- [Task instructions]: Could you retype all of the entries below word for word?

- [Given entries]:
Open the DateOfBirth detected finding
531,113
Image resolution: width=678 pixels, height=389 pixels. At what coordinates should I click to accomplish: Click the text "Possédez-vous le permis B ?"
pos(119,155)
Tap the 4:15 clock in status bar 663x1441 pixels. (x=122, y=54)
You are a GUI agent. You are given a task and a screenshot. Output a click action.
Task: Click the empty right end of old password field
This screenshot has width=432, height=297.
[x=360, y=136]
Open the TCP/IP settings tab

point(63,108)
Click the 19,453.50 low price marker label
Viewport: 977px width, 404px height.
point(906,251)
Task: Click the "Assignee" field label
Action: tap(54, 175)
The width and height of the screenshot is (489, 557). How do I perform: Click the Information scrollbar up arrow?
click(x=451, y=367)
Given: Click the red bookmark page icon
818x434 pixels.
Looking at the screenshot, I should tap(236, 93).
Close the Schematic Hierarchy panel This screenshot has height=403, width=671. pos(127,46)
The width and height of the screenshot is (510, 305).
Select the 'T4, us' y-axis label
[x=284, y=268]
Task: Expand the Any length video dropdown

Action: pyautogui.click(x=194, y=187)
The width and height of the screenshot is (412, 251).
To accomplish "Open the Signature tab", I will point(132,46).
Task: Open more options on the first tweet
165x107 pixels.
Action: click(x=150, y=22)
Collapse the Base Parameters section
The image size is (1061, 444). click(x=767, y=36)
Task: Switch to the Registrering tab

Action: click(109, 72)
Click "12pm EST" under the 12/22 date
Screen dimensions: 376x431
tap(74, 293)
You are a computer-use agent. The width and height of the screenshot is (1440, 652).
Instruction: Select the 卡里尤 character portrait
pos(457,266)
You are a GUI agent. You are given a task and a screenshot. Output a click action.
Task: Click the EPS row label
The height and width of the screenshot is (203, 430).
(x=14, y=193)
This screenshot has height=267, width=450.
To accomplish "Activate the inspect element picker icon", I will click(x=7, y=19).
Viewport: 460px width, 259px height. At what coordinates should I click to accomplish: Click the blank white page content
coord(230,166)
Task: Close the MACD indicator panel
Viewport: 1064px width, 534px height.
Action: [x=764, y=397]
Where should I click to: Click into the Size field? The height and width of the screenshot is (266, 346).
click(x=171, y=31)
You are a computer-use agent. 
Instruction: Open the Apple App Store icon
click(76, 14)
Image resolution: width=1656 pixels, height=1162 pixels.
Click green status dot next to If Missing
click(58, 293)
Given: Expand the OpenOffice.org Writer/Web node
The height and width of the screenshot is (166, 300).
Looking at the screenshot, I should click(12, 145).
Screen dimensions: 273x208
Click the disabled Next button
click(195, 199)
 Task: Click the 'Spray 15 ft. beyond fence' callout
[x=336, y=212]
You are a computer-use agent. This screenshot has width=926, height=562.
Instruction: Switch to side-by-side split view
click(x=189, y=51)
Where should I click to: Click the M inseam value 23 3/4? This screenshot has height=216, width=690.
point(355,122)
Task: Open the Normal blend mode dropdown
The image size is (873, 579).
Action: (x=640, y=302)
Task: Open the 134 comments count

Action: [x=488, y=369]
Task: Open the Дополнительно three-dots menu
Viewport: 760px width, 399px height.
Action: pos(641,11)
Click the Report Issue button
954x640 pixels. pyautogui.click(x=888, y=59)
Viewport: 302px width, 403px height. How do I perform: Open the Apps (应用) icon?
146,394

- [Your response]:
Open the DateOfBirth detected finding
531,113
Image resolution: width=678 pixels, height=389 pixels. At what coordinates should I click to accomplish: Click the text "Possédez-vous le permis B ?"
pos(119,155)
Tap the 4:15 clock in status bar 663x1441 pixels. (x=122, y=54)
You are a GUI agent. You are given a task and a screenshot. Output a click action.
Task: Click the empty right end of old password field
This screenshot has width=432, height=297.
[x=360, y=136]
Open the TCP/IP settings tab

point(63,108)
Click the 19,453.50 low price marker label
Viewport: 977px width, 404px height.
point(906,251)
Task: Click the "Assignee" field label
Action: tap(54, 175)
The width and height of the screenshot is (489, 557). How do I perform: Click the Information scrollbar up arrow?
click(x=451, y=367)
Given: Click the red bookmark page icon
818x434 pixels.
Looking at the screenshot, I should tap(236, 93).
Close the Schematic Hierarchy panel This screenshot has height=403, width=671. pos(127,46)
The width and height of the screenshot is (510, 305).
Select the 'T4, us' y-axis label
[x=284, y=268]
Task: Expand the Any length video dropdown

Action: pyautogui.click(x=194, y=187)
The width and height of the screenshot is (412, 251).
To accomplish "Open the Signature tab", I will point(132,46).
Task: Open more options on the first tweet
165x107 pixels.
Action: click(x=150, y=22)
Collapse the Base Parameters section
The image size is (1061, 444). click(x=767, y=36)
Task: Switch to the Registrering tab

Action: click(109, 72)
Click "12pm EST" under the 12/22 date
Screen dimensions: 376x431
tap(74, 293)
You are a computer-use agent. The width and height of the screenshot is (1440, 652).
Instruction: Select the 卡里尤 character portrait
pos(457,266)
You are a GUI agent. You are given a task and a screenshot. Output a click action.
Task: Click the EPS row label
The height and width of the screenshot is (203, 430).
(x=14, y=193)
This screenshot has height=267, width=450.
To accomplish "Activate the inspect element picker icon", I will click(x=7, y=19).
Viewport: 460px width, 259px height. At what coordinates should I click to accomplish: Click the blank white page content
coord(230,166)
Task: Close the MACD indicator panel
Viewport: 1064px width, 534px height.
Action: [x=764, y=397]
Where should I click to: Click into the Size field? The height and width of the screenshot is (266, 346).
click(x=171, y=31)
You are a computer-use agent. 
Instruction: Open the Apple App Store icon
click(76, 14)
Image resolution: width=1656 pixels, height=1162 pixels.
Click green status dot next to If Missing
click(58, 293)
Given: Expand the OpenOffice.org Writer/Web node
The height and width of the screenshot is (166, 300).
Looking at the screenshot, I should click(12, 145).
Screen dimensions: 273x208
Click the disabled Next button
click(195, 199)
 Task: Click the 'Spray 15 ft. beyond fence' callout
[x=336, y=212]
You are a computer-use agent. This screenshot has width=926, height=562.
Instruction: Switch to side-by-side split view
click(x=189, y=51)
Where should I click to: Click the M inseam value 23 3/4? This screenshot has height=216, width=690.
point(355,122)
Task: Open the Normal blend mode dropdown
The image size is (873, 579).
Action: (x=640, y=302)
Task: Open the 134 comments count

Action: [x=488, y=369]
Task: Open the Дополнительно three-dots menu
Viewport: 760px width, 399px height.
Action: pos(641,11)
Click the Report Issue button
954x640 pixels. pyautogui.click(x=888, y=59)
Viewport: 302px width, 403px height. How do I perform: Open the Apps (应用) icon?
146,394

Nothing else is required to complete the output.